#### AUFGABENSTELLUNG:
Setzen Sie den folgenden Gerichtsbeschluss über die Eintragung eines Vereins in das Vereinsregister im Anschluss an seinen letzten Satz fort.

╭─ AUSZUG

Gericht OLG Brandenburg 7. Zivilsenat Entscheidungsdatum 23.03.2022
Aktenzeichen 7 W 37/22 ECLI ECLI:DE:OLGBB:2022:0323.7W37.22.00
Dokumententyp Beschluss Verfahrensgang -
Normen

Tenor

Auf die Beschwerde des Antragstellers wird der Beschluss des Amtsgerichts Cottbus vom 21. Februar 2022 aufgehoben. Das Amtsgericht wird angewiesen, über den Eintragungsantrag erneut zu entscheiden und dabei die in diesem Beschluss dargelegte Rechtsauffassung zu beachten.

Gründe

Der Antragsteller hat sich in seiner Satzung (§ 2 I) „die Förderung, Entwicklung und Zusammenarbeit der deutschen Wirtschaft[,] insbesondere des Mittelstandes“ zum Ziel gesetzt. Zum „Zweck eines regen Erfahrungsaustausches“ diene das „Verbinden von mittelständischen Unternehmen untereinander“, der „Ausbau einer Vernetzung zum gegenseitigen Nutzen“ und die „Kontaktaufnahme und Zusammenarbeit mit Unternehmen und Selbstständigen aus Ländern der europäischen Union“. Weil der Antragsteller diese Zwecke verwirklichen will durch „Veranstaltung von Workshops und Seminaren“, „Herstellung von Kontakten“, „Erschließung von Zugängen zu … Förderprogrammen“, „Recherche von Möglichkeiten der Präsentation und Weiterentwicklung“ und „Erschließung von Möglichkeiten zur Steigerung der Kosteneffizienz in Zusammenarbeit mit den beratenden Berufen“, hat das Amtsgericht gemeint, die Mitglieder des Antragstellers erhielten als Gegenleistung für ihren Mitgliedsbeitrag Unterstützung für ihre Unternehmen, die sie auf dem Markt nur gegen Entgelt erwerben könnten. Damit übe der Antragsteller eine wirtschaftliche, unternehmerische Tätigkeit auf einem inneren, nur seinen Mitgliedern zugänglichen Markt aus und dürfe nicht als Idealverein in das Vereinsregister eingetragen werden.

Die dagegen gerichtete Beschwerde ist begründet.

§ 21 BGB steht der Eintragung des Antragstellers in das Vereinsregister nicht entgegen. Der Zweck des Antragstellers ist nicht auf einen wirtschaftlichen Geschäftsbetrieb gerichtet.

╰─
╭─ BEREITGESTELLTES MATERIAL

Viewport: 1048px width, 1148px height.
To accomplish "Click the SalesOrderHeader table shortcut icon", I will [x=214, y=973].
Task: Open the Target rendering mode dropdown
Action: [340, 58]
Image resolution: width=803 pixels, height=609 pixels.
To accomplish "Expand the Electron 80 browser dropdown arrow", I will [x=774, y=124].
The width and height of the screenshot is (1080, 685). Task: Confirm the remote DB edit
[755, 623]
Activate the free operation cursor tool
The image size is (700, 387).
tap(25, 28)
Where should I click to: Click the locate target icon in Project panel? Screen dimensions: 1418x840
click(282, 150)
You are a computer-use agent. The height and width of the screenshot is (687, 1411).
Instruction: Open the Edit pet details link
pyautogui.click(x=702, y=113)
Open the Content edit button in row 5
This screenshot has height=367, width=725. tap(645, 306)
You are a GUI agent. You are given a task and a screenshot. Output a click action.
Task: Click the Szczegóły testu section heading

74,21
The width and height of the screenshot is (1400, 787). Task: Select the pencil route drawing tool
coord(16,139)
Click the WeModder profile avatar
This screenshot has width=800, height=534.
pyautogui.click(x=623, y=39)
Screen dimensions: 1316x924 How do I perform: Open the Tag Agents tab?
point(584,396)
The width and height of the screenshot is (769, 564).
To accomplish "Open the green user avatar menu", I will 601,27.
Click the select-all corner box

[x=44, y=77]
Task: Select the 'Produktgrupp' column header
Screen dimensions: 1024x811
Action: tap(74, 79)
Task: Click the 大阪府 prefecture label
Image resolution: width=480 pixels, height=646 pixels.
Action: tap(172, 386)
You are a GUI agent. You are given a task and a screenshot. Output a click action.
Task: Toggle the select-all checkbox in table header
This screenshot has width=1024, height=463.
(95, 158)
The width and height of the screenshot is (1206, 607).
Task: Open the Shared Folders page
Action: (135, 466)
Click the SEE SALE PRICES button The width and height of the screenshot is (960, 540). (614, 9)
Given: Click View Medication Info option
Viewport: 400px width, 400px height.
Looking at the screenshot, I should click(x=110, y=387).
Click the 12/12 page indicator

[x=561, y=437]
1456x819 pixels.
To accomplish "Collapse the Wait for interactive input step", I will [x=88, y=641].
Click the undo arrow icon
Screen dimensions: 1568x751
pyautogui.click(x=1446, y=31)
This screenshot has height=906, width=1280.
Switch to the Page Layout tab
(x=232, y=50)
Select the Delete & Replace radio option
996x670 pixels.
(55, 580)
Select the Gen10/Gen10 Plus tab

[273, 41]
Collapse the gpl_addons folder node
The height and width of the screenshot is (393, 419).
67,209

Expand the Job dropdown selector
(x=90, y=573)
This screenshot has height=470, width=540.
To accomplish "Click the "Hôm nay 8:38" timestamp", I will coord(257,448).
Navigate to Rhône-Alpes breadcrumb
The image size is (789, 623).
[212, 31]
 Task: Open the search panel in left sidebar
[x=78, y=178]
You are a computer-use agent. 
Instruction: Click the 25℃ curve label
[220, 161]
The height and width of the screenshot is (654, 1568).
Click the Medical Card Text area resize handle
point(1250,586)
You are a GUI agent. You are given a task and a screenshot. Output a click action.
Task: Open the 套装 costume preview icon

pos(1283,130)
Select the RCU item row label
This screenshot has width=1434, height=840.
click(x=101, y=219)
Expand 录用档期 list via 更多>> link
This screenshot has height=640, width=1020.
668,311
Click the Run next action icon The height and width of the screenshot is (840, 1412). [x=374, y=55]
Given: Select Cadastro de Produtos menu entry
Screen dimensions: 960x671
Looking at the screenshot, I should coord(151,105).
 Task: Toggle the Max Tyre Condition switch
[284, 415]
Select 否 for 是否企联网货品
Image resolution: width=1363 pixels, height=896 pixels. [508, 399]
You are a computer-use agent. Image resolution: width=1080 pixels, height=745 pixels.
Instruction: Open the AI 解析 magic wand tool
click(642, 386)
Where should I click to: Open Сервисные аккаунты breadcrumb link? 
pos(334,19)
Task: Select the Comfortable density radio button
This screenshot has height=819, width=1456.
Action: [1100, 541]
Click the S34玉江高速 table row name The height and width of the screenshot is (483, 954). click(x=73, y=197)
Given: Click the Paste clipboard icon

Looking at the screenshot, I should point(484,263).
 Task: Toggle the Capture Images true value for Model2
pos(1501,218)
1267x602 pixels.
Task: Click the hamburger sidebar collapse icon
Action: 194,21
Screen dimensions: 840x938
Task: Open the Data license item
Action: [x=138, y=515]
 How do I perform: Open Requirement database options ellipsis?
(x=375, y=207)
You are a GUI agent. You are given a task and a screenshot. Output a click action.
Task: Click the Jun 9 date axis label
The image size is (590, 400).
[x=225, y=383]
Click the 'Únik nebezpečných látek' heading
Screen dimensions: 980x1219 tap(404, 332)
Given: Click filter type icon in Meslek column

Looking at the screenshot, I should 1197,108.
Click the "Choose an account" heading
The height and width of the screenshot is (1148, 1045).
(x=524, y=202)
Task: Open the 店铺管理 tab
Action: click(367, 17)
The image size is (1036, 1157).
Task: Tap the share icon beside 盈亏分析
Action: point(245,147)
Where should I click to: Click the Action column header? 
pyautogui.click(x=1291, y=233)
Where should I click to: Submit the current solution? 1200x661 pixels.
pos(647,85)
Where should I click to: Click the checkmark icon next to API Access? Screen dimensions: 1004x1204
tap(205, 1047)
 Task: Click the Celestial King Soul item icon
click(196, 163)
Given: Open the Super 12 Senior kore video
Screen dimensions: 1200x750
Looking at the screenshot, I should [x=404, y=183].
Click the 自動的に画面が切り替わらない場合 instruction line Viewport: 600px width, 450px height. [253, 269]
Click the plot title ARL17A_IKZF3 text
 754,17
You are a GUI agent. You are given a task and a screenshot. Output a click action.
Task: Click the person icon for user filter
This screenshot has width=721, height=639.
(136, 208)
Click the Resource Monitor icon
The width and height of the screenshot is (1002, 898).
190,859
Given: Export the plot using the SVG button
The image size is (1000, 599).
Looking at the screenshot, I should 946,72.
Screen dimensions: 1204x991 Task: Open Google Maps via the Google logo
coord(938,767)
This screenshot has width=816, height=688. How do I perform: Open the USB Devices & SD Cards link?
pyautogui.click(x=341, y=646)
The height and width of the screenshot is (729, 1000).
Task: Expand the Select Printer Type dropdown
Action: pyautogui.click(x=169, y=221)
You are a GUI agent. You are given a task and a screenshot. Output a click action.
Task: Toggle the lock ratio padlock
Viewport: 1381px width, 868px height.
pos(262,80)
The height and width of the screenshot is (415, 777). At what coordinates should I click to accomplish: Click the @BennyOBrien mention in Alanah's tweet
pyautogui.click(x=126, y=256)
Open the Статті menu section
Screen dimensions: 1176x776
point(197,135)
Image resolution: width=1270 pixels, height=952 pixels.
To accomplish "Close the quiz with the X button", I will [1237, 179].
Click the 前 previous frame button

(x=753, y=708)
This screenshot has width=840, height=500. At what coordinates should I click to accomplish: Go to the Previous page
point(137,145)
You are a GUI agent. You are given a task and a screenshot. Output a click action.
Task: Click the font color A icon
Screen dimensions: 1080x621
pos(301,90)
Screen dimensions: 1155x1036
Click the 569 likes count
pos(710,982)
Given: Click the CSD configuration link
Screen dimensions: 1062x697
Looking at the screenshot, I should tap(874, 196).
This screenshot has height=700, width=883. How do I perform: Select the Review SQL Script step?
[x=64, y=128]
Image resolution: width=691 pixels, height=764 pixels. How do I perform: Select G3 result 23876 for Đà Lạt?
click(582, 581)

╰─

#### ENDERGEBNIS:
Eine gerade für Zweifelsfälle ausreichend trennscharfe Kombination von Tatbestandsmerkmalen lässt sich nicht durch Auslegung des einzigen im Gesetz vorgesehenen Unterscheidungsmerkmals ermitteln, nach dem maßgeblich sein soll, ob der Vereinszweck auf einen wirtschaftlichen Geschäftsbetrieb gerichtet ist (§§ 21, 22 BGB). Die Typologie zur Vereinsklassenabgrenzung anhand von Haupt- und Nebenzweck, planmäßig organisiertem Handelsgewerbe, Gewinnerzielungsabsicht, marktgängigem Angebot im inneren oder äußeren Markt stößt gerade dort an die Grenzen ihrer Leistungsfähigkeit, wo sie am dringendsten gebraucht wird, nämlich bei der Einordnung von Grenzfällen (vgl. MüKo-BGB-Leuschner, 9. Aufl. 2021, §§ 21 f. Rdnr. 19, 21, 35 ff.; BeckOGK-BGB-Segna, Stand: Jan. 2022, § 21 Rdnr. 102 ff.; Staudinger-Schwennicke, BGB, Neub. 2019, § 21 Rdnr. 43 ff.; Erman-Westermann, BGB, 16. Aufl. 2020, § 21 Rdnr. 4 ff.). Es wird dabei bleiben müssen, die wirtschaftliche von der ideelen Zwecksetzung durch eine wertende Betrachtung einzelner Eigenarten der jeweils zu beurteilenden Satzungsregelung und ihrer tatsächlichen Anwendung zu unterscheiden. Dabei können von Fall zu Fall verschiedene Anforderungen an diese Unterscheidung in den Vordergrund treten.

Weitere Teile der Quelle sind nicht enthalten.